■ **Raw data**
★ ★ ★
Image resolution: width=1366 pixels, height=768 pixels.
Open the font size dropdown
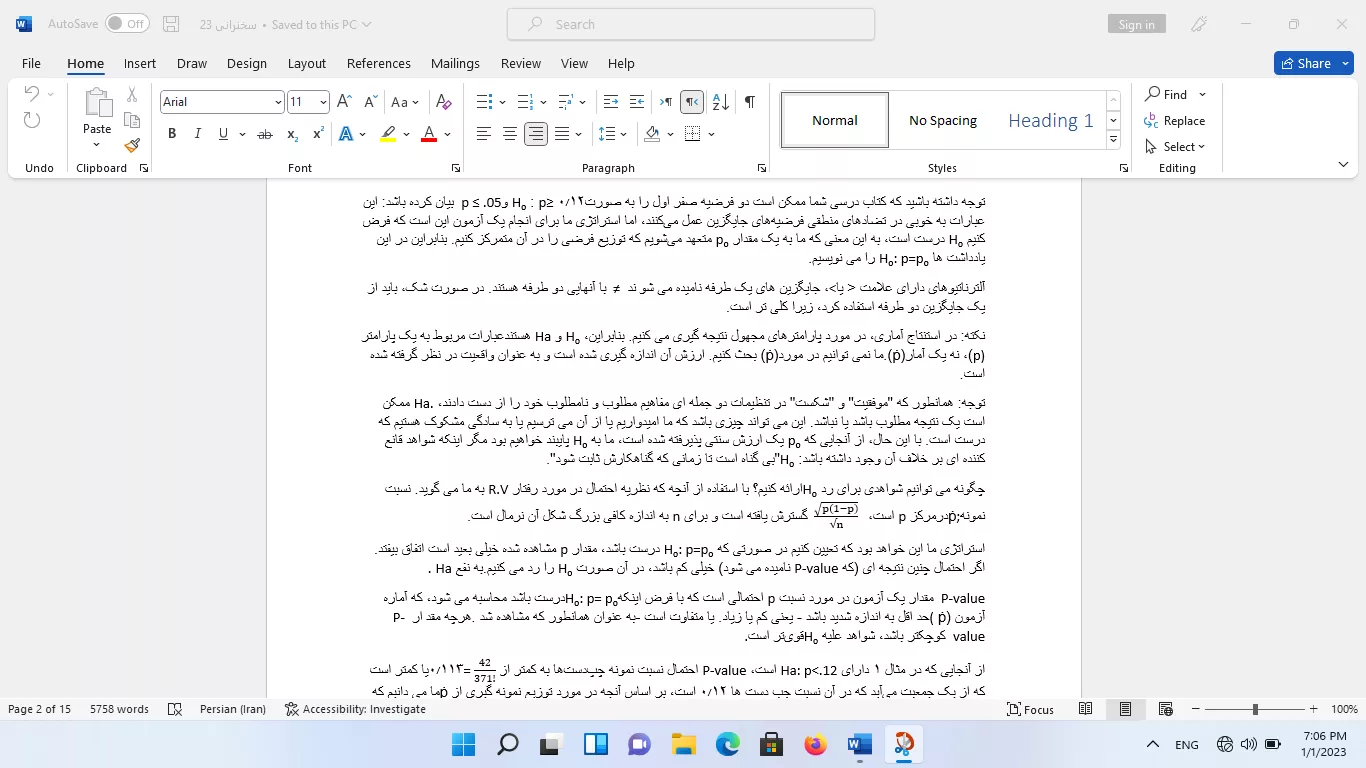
★ ★ ★
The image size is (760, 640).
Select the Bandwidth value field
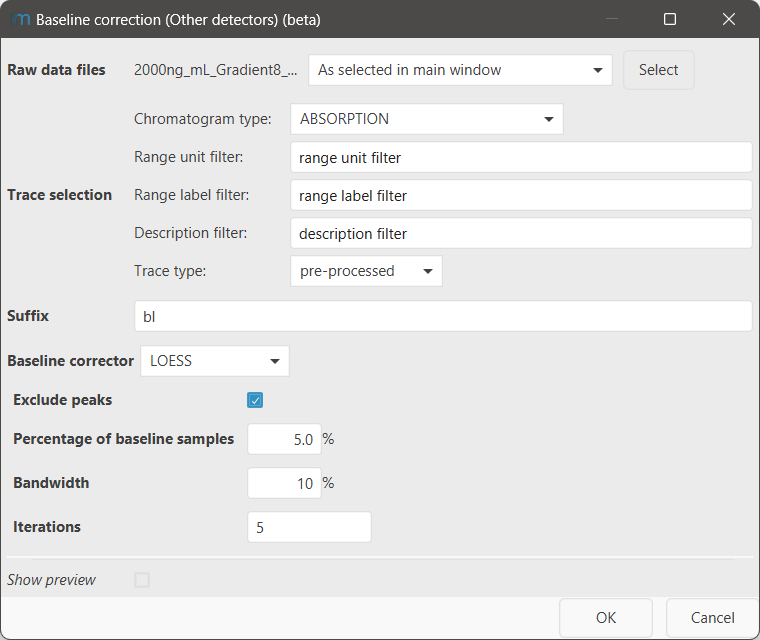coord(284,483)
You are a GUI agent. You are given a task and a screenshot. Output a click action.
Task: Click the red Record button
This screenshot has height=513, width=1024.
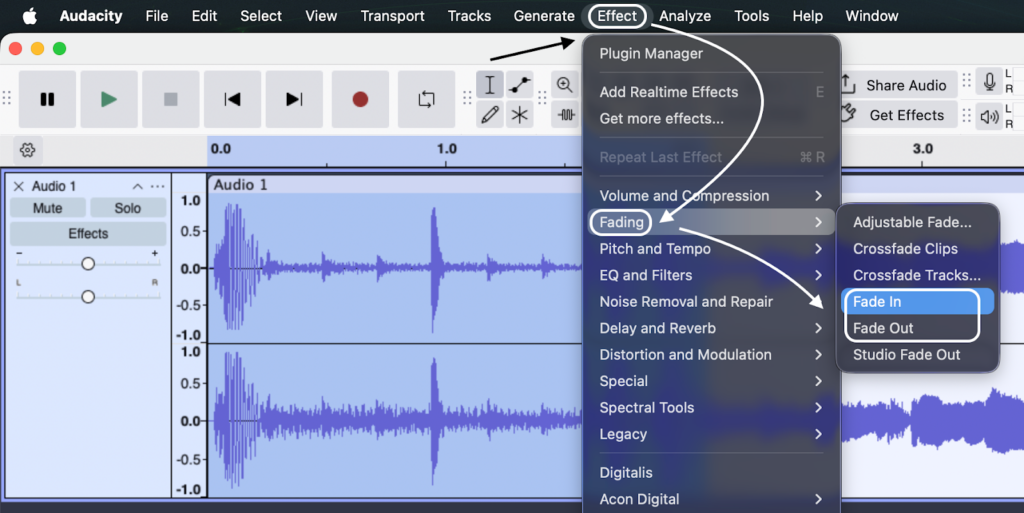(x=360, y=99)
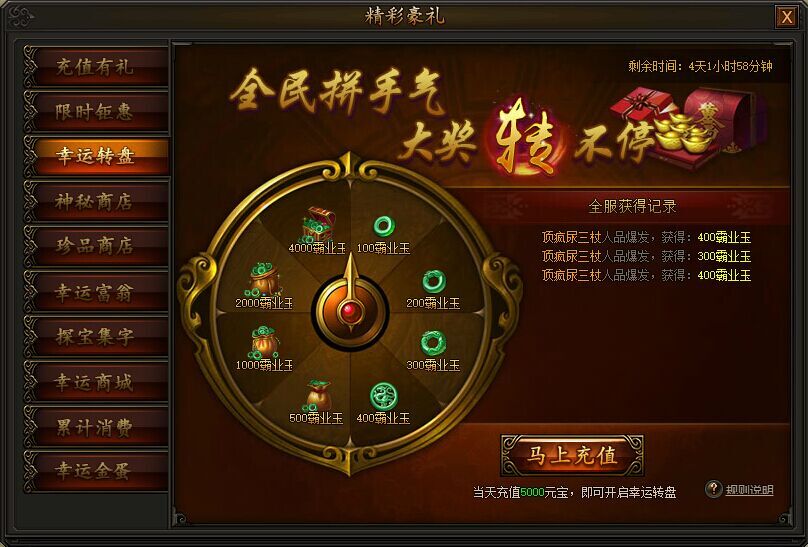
★ ★ ★
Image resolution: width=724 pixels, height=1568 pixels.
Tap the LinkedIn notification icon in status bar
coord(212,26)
★ ★ ★
■ **Assignment**
What you return should be exactly the lines above, starting at the one with "Image resolution: width=1366" and ending at the one with "Open the font size dropdown", and nothing else.

■ **Exercise output**
Image resolution: width=1366 pixels, height=768 pixels.
Open the font size dropdown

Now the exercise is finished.